На аттестуемый объект информатизации на базе автоматизированного рабочего места, разрабатываются следующие документы (те документы, которые не были описаны ранее, приведены в данном разделе в полном объеме):
- Приказ "Об организации защиты информации на объекте информатизации" определяет:
- должностное лицо, ответственное за объект информатизации;
- должностное лицо, назначенное администратором безопасности на объекте информатизации;
- функциональные обязанности ответственных лиц по поддержанию заданного уровня безопасности информации на объекте информатизации;
- перечень документов, которыми ответственные лица обязаны руководствоваться по вопросам защиты информации.
- Положение о защите конфиденциальной информации или Руководство по защите конфиденциальной информации (раздел 3.1).
- Перечень сведений конфиденциального характера (раздел 3.1).
- Акт классификации автоматизированной системы (раздел 3.2)
- Приказ об определении границ контролируемой зоны (раздел 3.1).
- Перечень программных средств и систем, используемых в автоматизированной системе объекта информатизации. Как правило, описывается в Аттестате соответствия, но может быть оформлен в качестве отдельного документа.

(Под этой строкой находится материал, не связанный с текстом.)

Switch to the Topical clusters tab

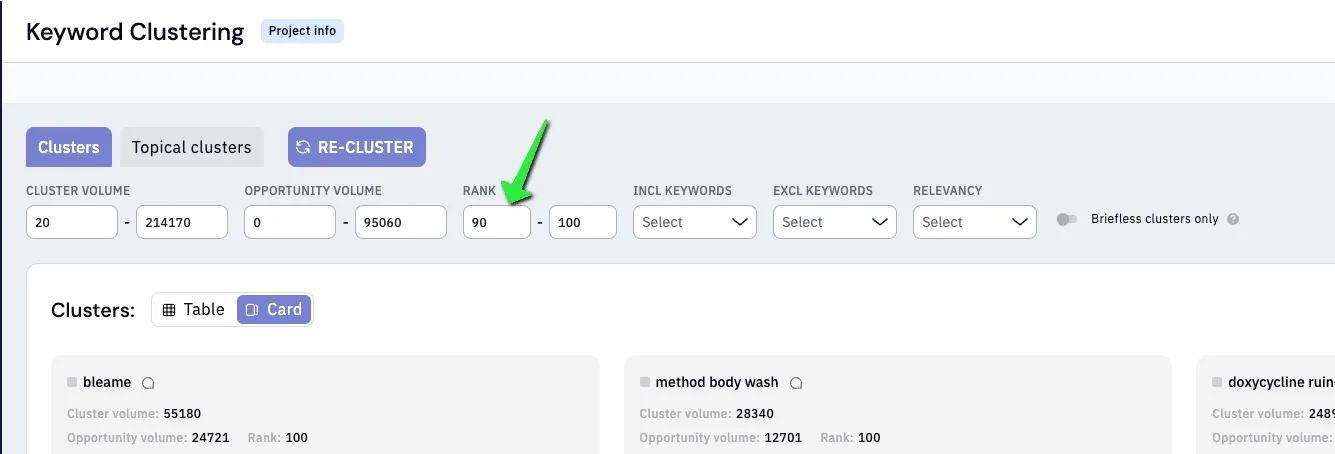click(192, 147)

- Организационно-распорядительная документация разрешительной системы доступа сотрудников к защищаемым ресурсам автоматизированной системы. Включает в себя:
- перечень должностных лиц, допущенных к работе в автоматизированной системе с указанием должности и ФИО;
- перечень обрабатываемых в автоматизированной системе информационных ресурсов;
- разрешительную систему доступа с указанием:
Наименование ресурса | Степень конфиденциальности ресурса | Место расположения ресурса в системе | Предоставленные пользователю права доступа к ресурсу (чтение, запись, создание, удаление) |
- 8. Описание технологического процесса обработки информации на объекте информатизации. Включает в себя перечень автоматизированных систем, перечень объектов доступа и пользователей, а также описание информационных взаимодействий между субъектом и объектом доступа с указанием используемых программных средств и средств защиты информации и содержит также следующие данные:
№ | Этап работы | Перечень мероприятий |
---|---|---|
Порядковый номер | Отражаются все виды работы с информацией ограниченного доступа (создание, получение, выдача, хранение, передача и т.д.) | Конкретные действия, производимые пользователем на каждом этапе работы с информацией ограниченного доступа при обработке ее на объекте информатизации |
- 9. Перечень информационных ресурсов, подлежащих защите на объекте информатизации. Документ имеет следующую структуру:
№ | Наименование информационного ресурса | Степень конфиденциальности информационного ресурса | Документ, определяющий степень конфиденциальности информационного ресурса |
---|---|---|---|
Номер по порядку | Указывается конкретный информационный ресурс | Указывается степень конфиденциальности в соответствии с "Перечнем сведений конфиденциального характера", разработанном в организации | Ссылка на конкретный пункт "Перечня сведений конфиденциального характера" |